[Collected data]

BEGIN

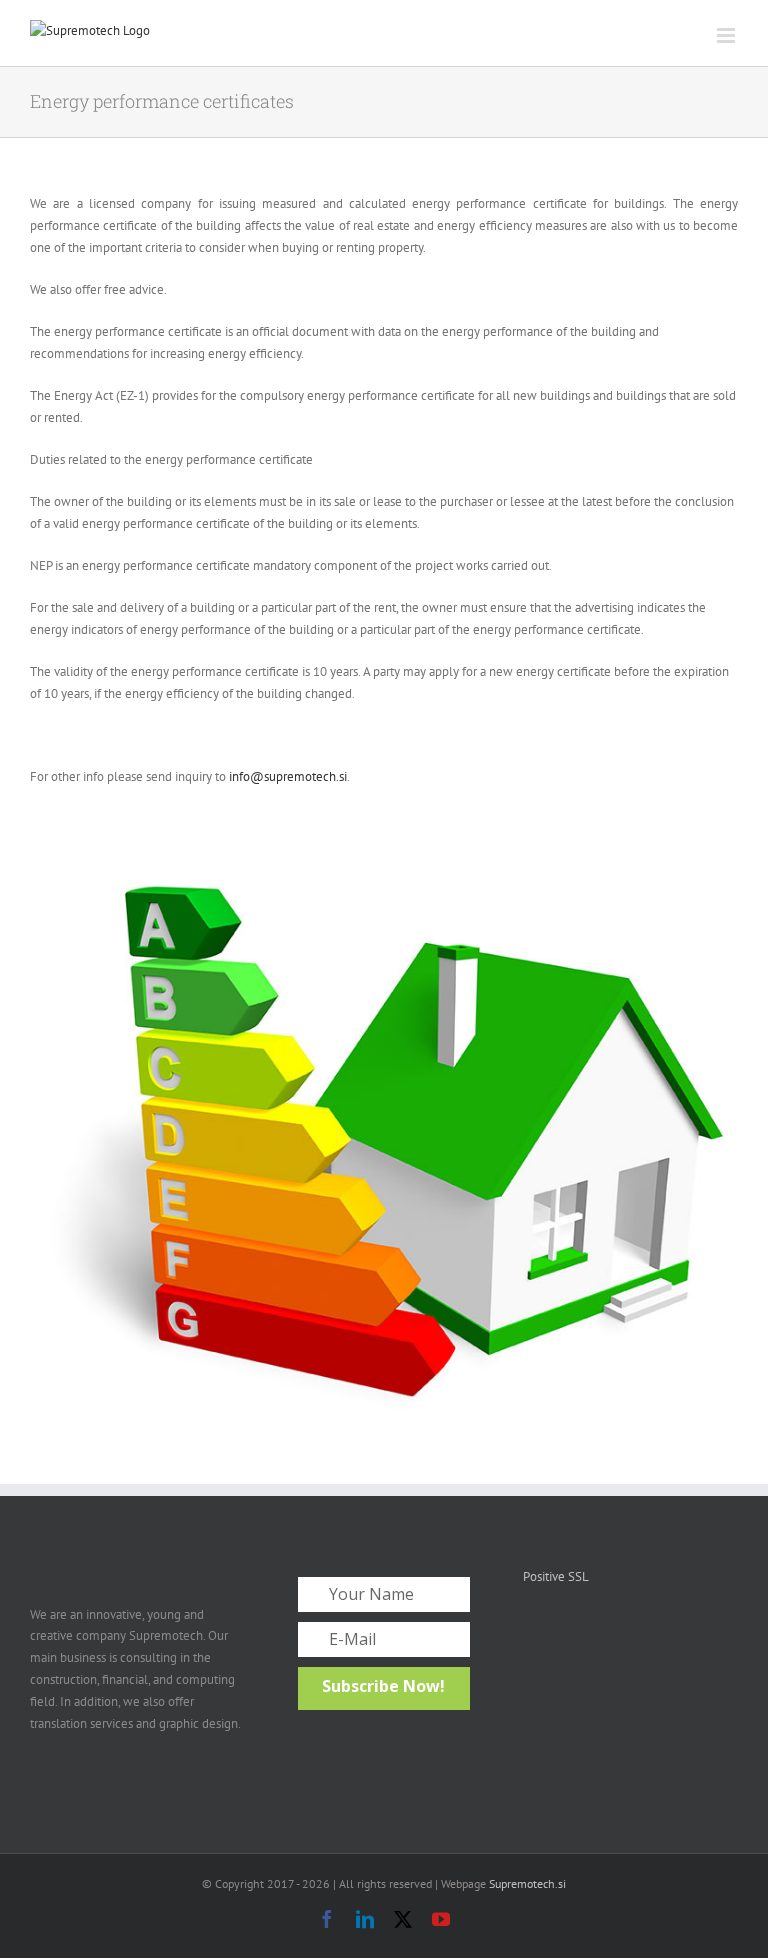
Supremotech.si (527, 1883)
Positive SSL (556, 1576)
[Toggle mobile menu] (727, 35)
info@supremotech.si (288, 776)
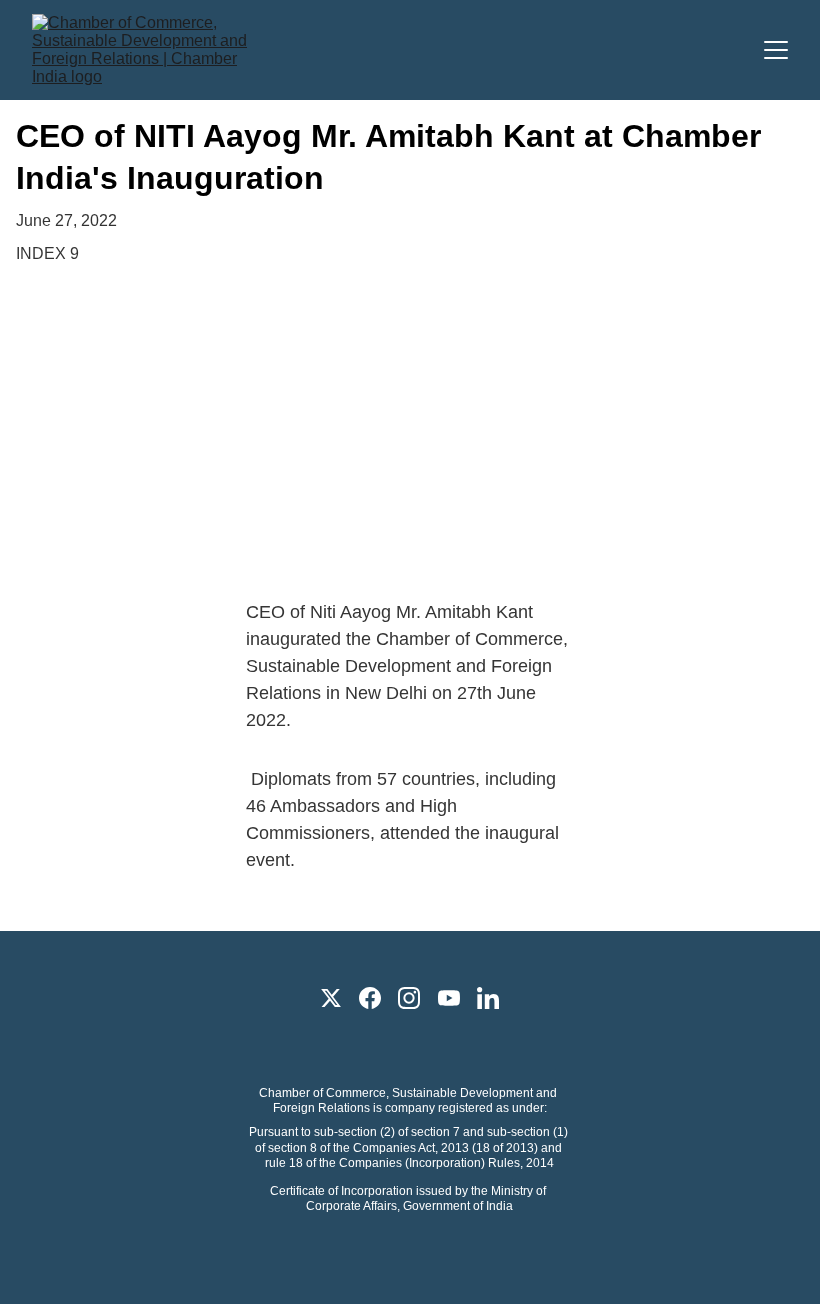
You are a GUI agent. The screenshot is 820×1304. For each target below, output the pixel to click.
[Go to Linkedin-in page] (488, 998)
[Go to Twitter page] (331, 998)
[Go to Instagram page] (409, 998)
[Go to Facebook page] (370, 998)
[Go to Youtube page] (449, 998)
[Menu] (776, 50)
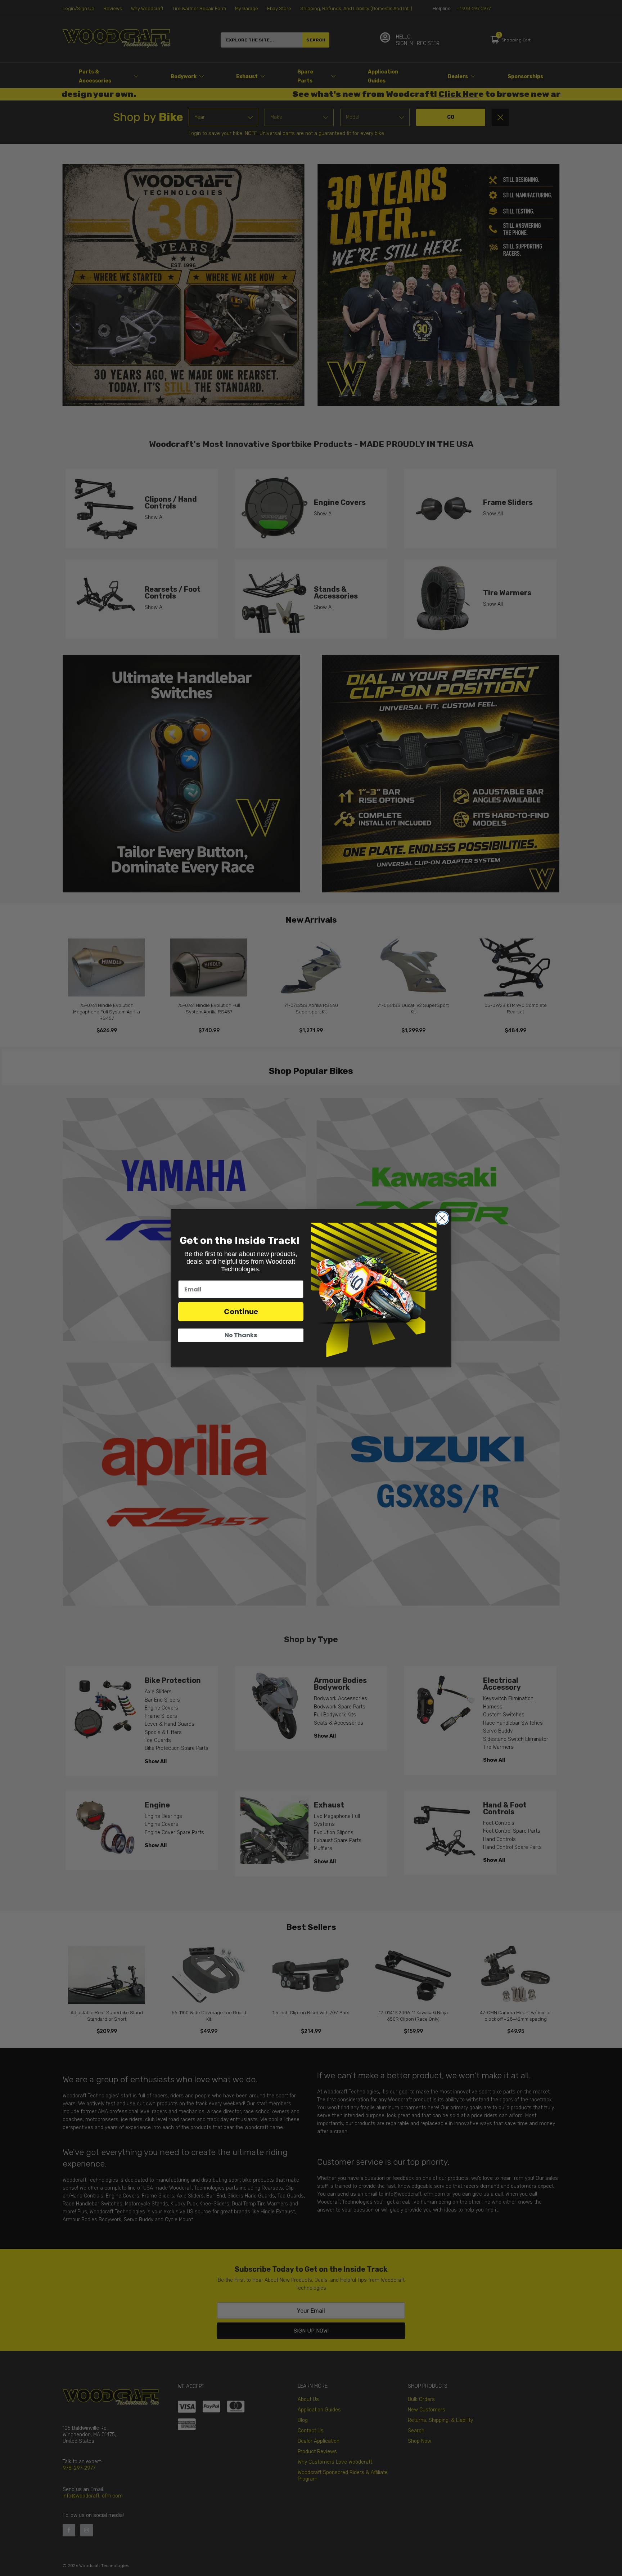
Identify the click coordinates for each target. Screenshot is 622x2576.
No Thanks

END

### Problem requirements
Without including the pictures, return each record above exactly as it stands.

### Result below
Supremotech.si (527, 1883)
Positive SSL (556, 1576)
[Toggle mobile menu] (727, 35)
info@supremotech.si (288, 776)
You are a GUI agent. The screenshot is 820×1304. For each target below, output the pixel to click.
[Go to Linkedin-in page] (488, 998)
[Go to Twitter page] (331, 998)
[Go to Instagram page] (409, 998)
[Go to Facebook page] (370, 998)
[Go to Youtube page] (449, 998)
[Menu] (776, 50)
Identify the click coordinates for each target. Screenshot is 622x2576.
No Thanks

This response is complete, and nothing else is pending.